The shortfall only provides an indirect measure of any recall bias, since a proportion of incidents occurring after the reference year will also be omitted. This lowers the base that the proportion is calculated from by an unknown amount, although it should be quite small for interviews conducted early during the year, and so the shortfall at that point may not be far from the actual recall bias. The data indicates that the shortfall there may be quite small, perhaps only 5%. If recall bias increases steadily over time, this suggests that the level of recall bias in the base would be even smaller, and so the shortfall would be a reasonable approximation to level of recall bias in the reference year. Victimisation estimates for 2000 would have been deflated by about 20-25% on average, while victimisation estimates for 2005 would only be 8-10% too low overall.

Of course, some offence types would be more affected than others. It might be possible to refine the above estimates by modeling the proportion in the reference year based on various factors (such as reporting to police, whether seen as a crime, offence type).
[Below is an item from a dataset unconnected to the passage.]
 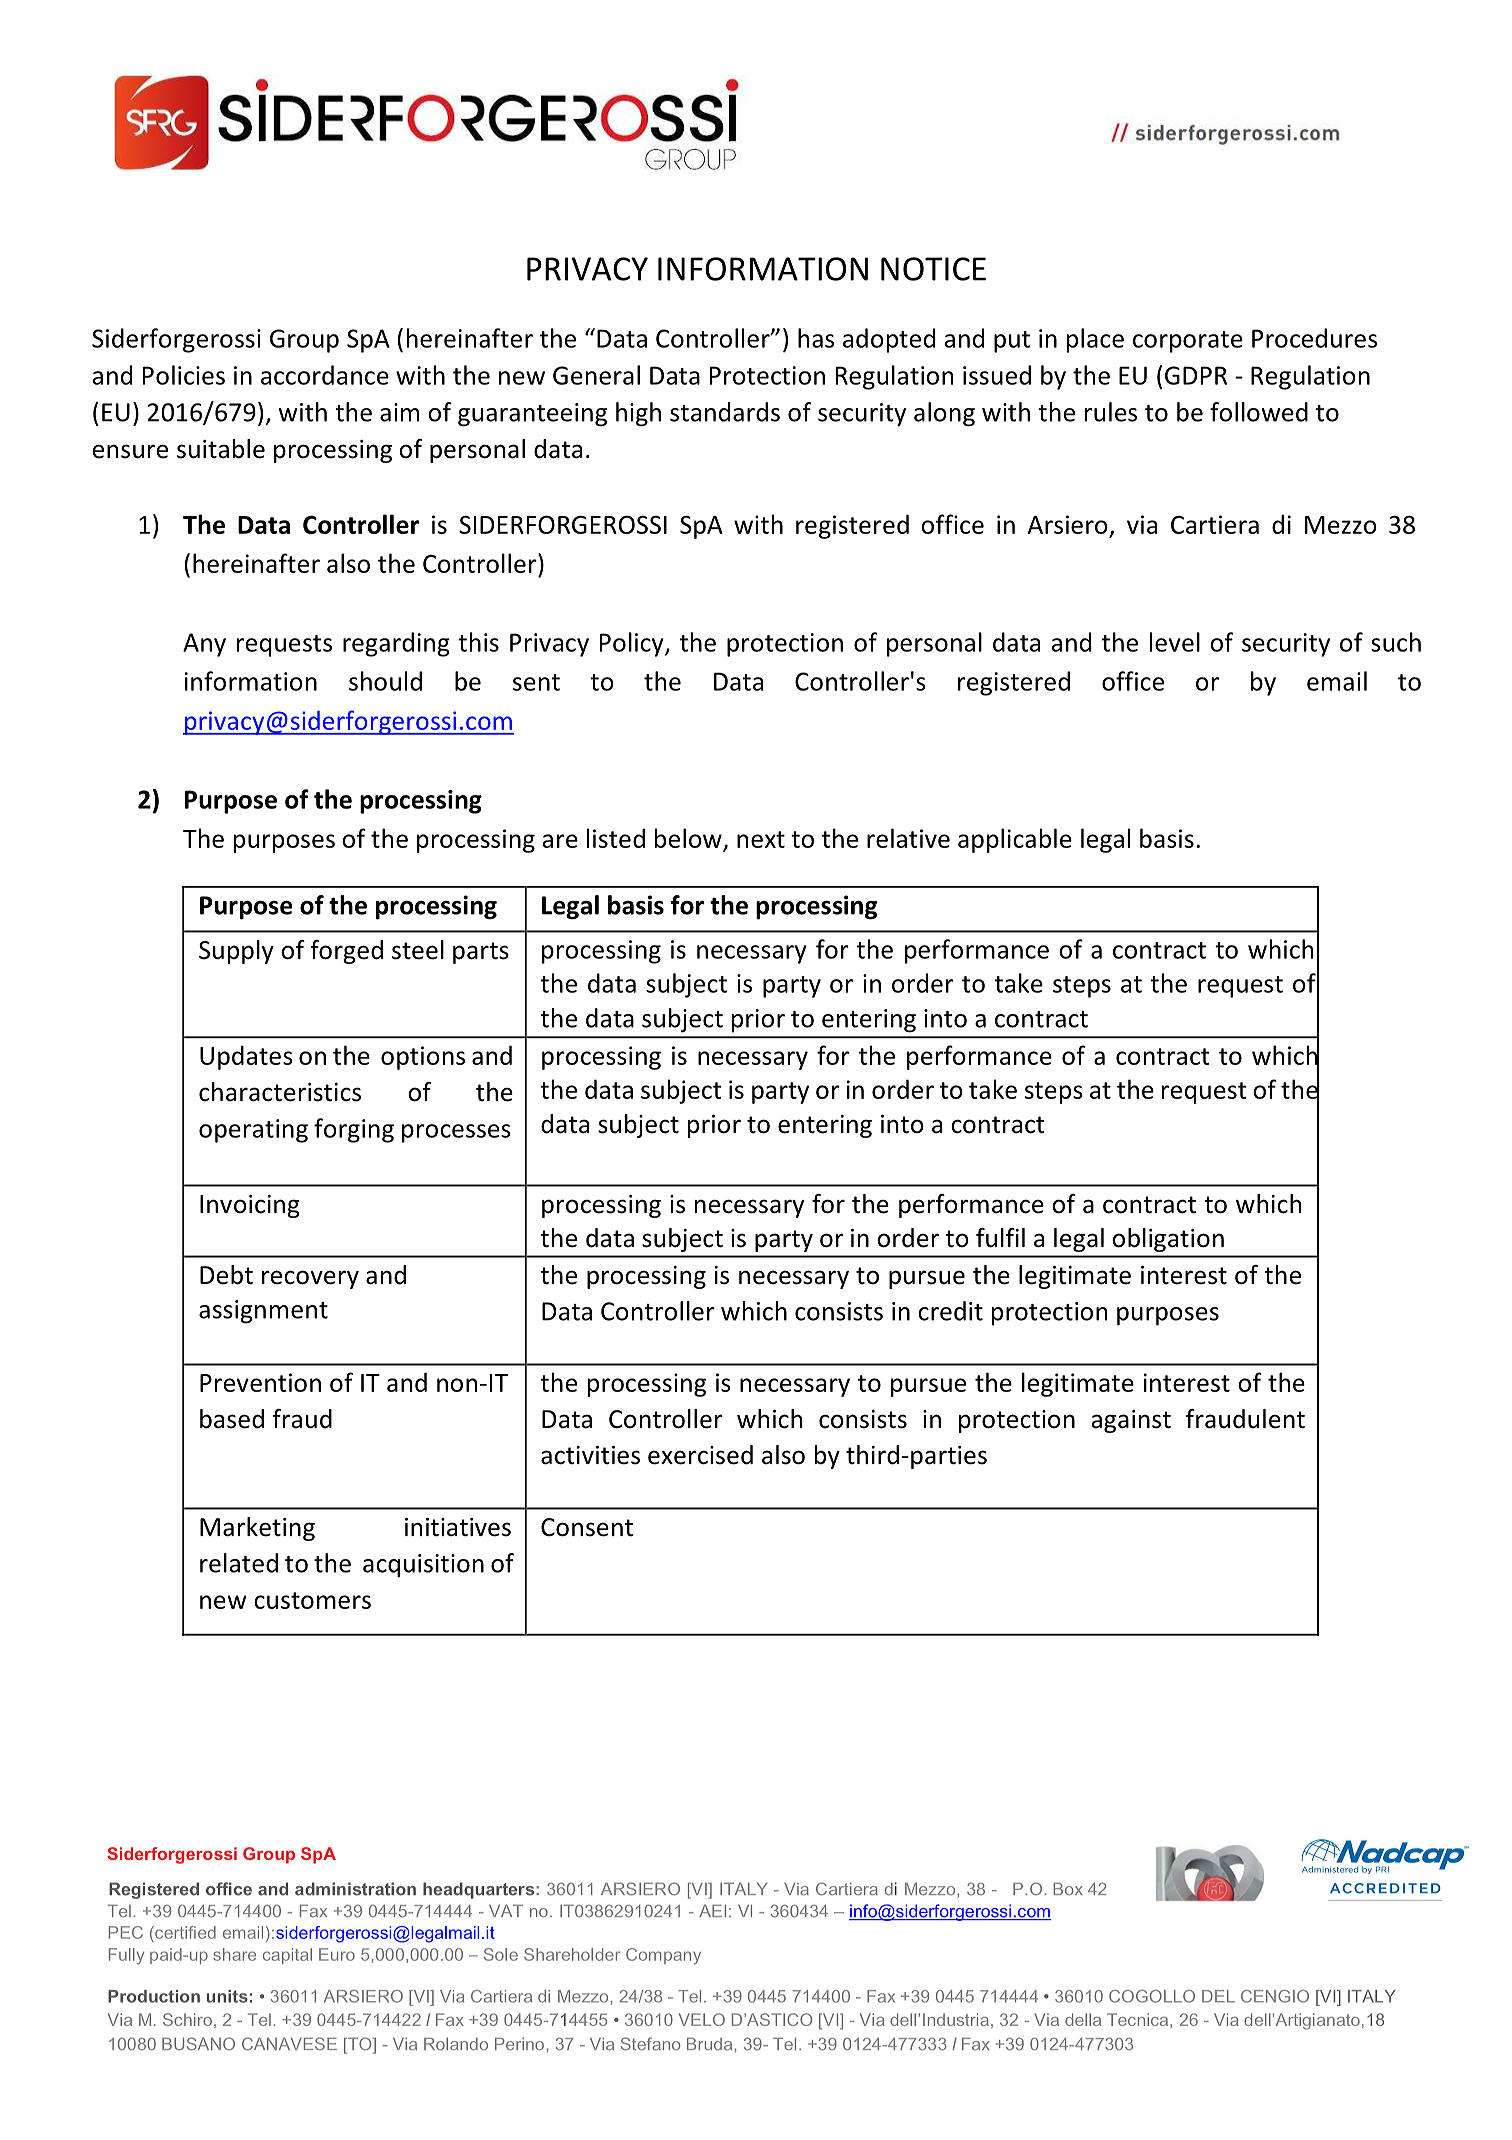 What do you see at coordinates (287, 1956) in the image?
I see `capital` at bounding box center [287, 1956].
Self-completion incidents would have also been affected by failure of the even spread imputation assumption, and rates for the types of offences reported there would have been more severely underestimated.

Combinations of the above

While recall bias appears to be the only plausible single cause of the shortfalls, it is certainly possible that some combination of the above effects is to blame. This is much more difficult to quantify, however, and recall bias would probably remain the dominant effect. For these reasons, it is sensible to rely predominantly on the recall interpretation.

Conclusion

Recall bias seems the most likely explanation for the observed incident date patterns. Seasonality cannot explain the observed patterns. Although a recency explanation is mathematically possible, it requires a very substantial and rapidly changing effect, making this explanation seem implausible. A combination of effects is also possible, although it would probably be dominated by recall bias. In the absence of other theories, the recall interpretation should lead our thinking.
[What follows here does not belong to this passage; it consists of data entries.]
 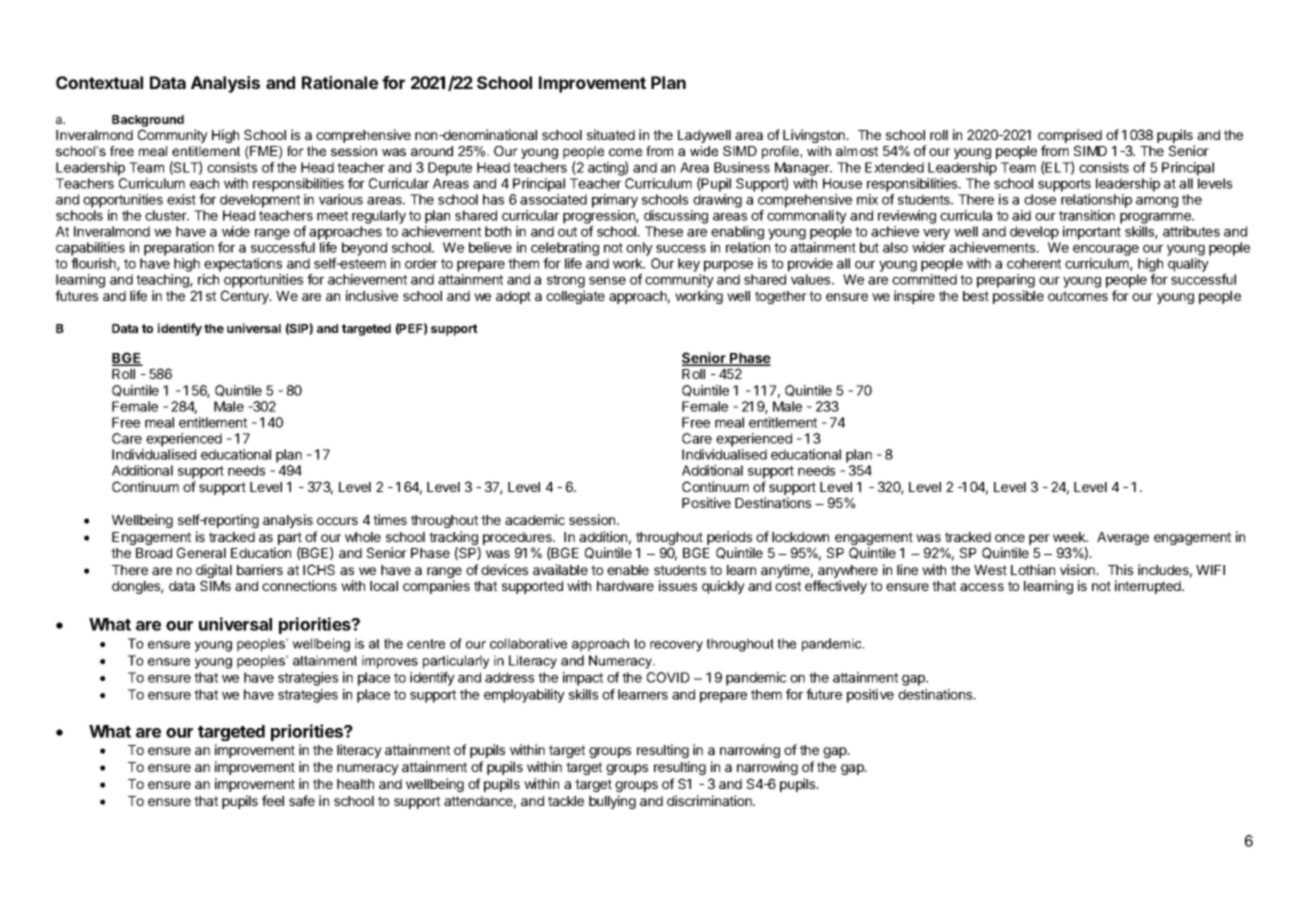 I want to click on hardware, so click(x=625, y=586).
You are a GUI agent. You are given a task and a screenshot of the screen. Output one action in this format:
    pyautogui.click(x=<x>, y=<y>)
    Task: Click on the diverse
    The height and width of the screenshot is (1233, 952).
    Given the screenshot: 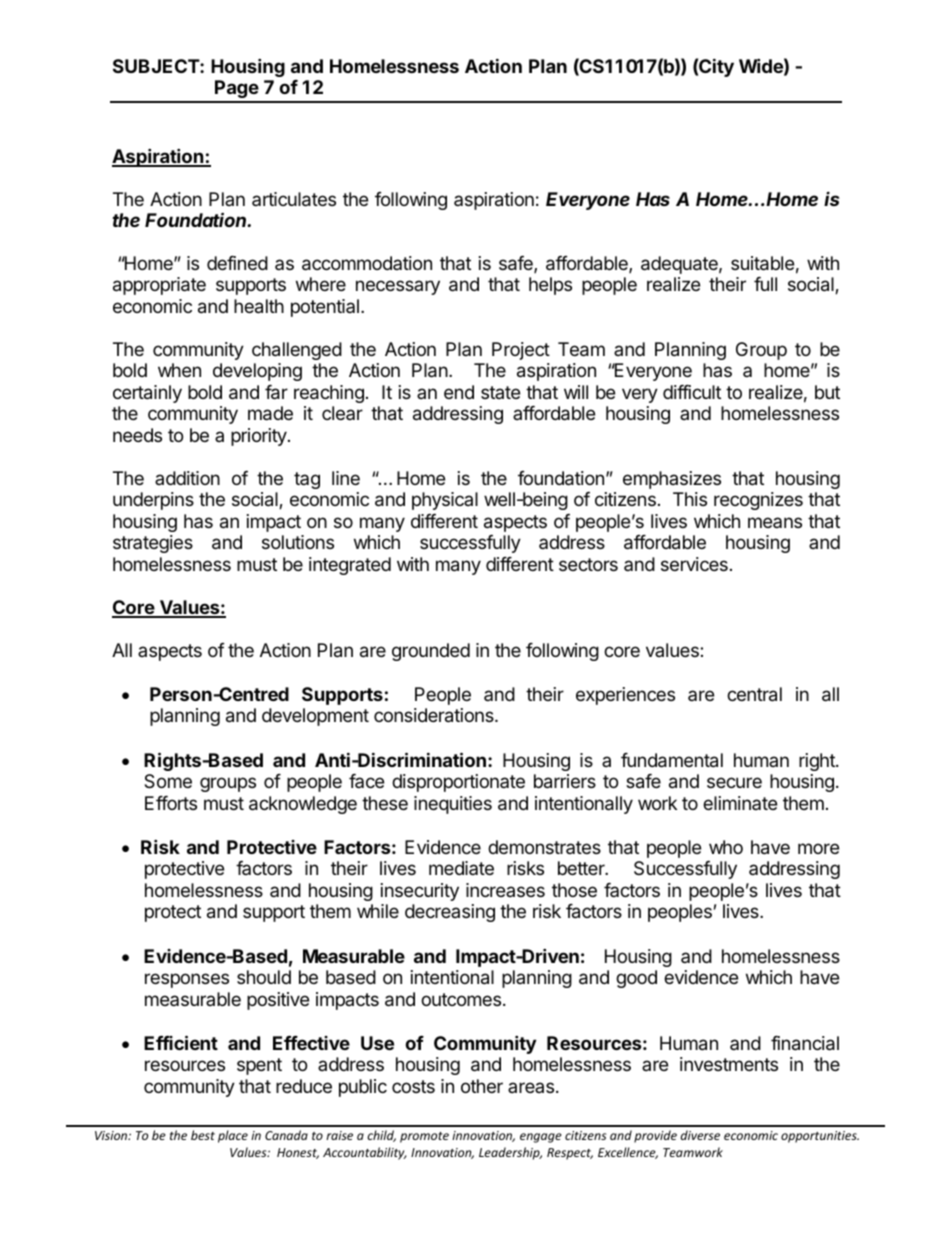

Under this interpretation, recall problems appear to have led to moderately substantial underestimation of victimisation rates for non-sexual offences committed by strangers in 2000, deflating these by over 20% on average. However, due to fieldwork occurring earlier during the year, recall problems will cause the 2005 rates to be underestimated by less than half this much, causing an increase in estimated rates of over 10%. These effects will be heavier for less serious incidents, and lighter for more serious incidents.
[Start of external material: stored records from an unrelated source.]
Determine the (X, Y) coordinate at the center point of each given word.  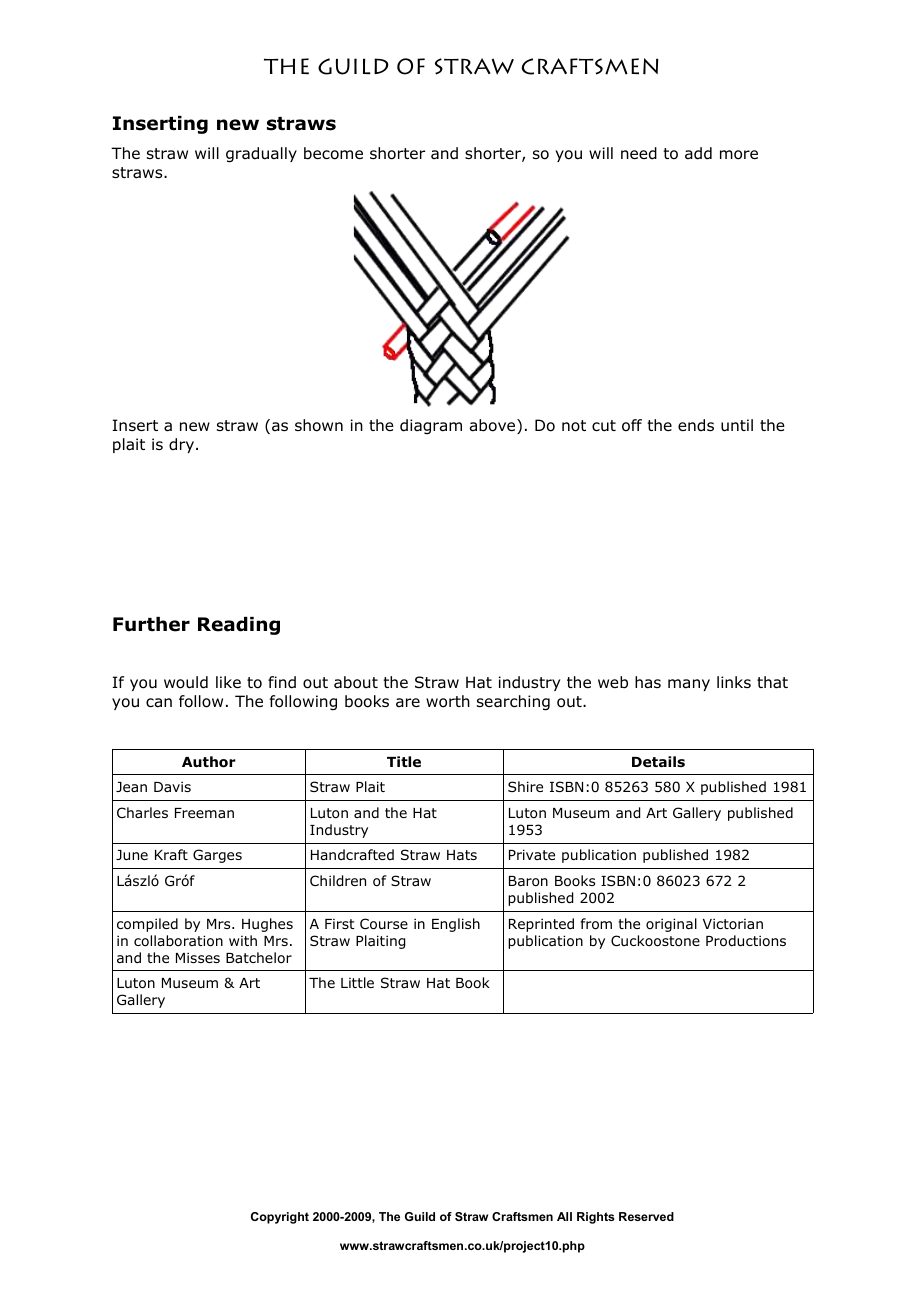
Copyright (280, 1218)
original (671, 925)
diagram (431, 426)
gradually (261, 155)
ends (696, 425)
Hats (462, 855)
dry (181, 445)
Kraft (171, 854)
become (333, 153)
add (698, 153)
Future surveys would ideally be conducted as close to the reference period as possible, since a few months can make a substantial difference to the expected amount of bias. However the same fieldwork period as the preceding survey should be used if comparability is required.

Appendix to dates investigation

A statistical model predicting the proportion of incidents reported in the reference year, based on the expected proportion for the interview date and indicators of the perceived seriousness of the incidents. The model was fitted using 2006 survey data.

Variables:

in2005 = whether the incident was reported in the reference year (2005)

Q119 = whether the police knew about the incident (reverse scale)

Q137_a_crime = whether the respondent perceived the incident as a crime

lpredRefYr = the naïve expected proportion of incidents in the reference year, based on the interview date, transformed to a logit scale.

Call:

glm(formula = in2005 ~ Q119 + Q137_a_crime + lpredRefYr, family = binomial(),

data = vfdate)

Deviance Residuals:

Min 1Q Median 3Q Max

-2.0675 -1.3601 0.7074 0.8490 1.1032

Coefficients:

Estimate Std. Error z value Pr(>|z|)

(Intercept) -0.19661 0.21640 -0.909 0.3636

Q119 -0.21156 0.08425 -2.511 0.0120 *

Q137_a_crime 0.23821 0.08134 2.929 0.0034 **

lpredRefYr 1.08792 0.11601 9.378 <2e-16 ***

---

Signif. codes: 0 '***' 0.001 '**' 0.01 '*' 0.05 '.' 0.1 ' ' 1

(Dispersion parameter for binomial family taken to be 1)

Null deviance: 4240.0 on 3598 degrees of freedom

Residual deviance: 4129.4 on 3595 degrees of freedom

AIC: 4137.4

Number of Fisher Scoring iterations: 4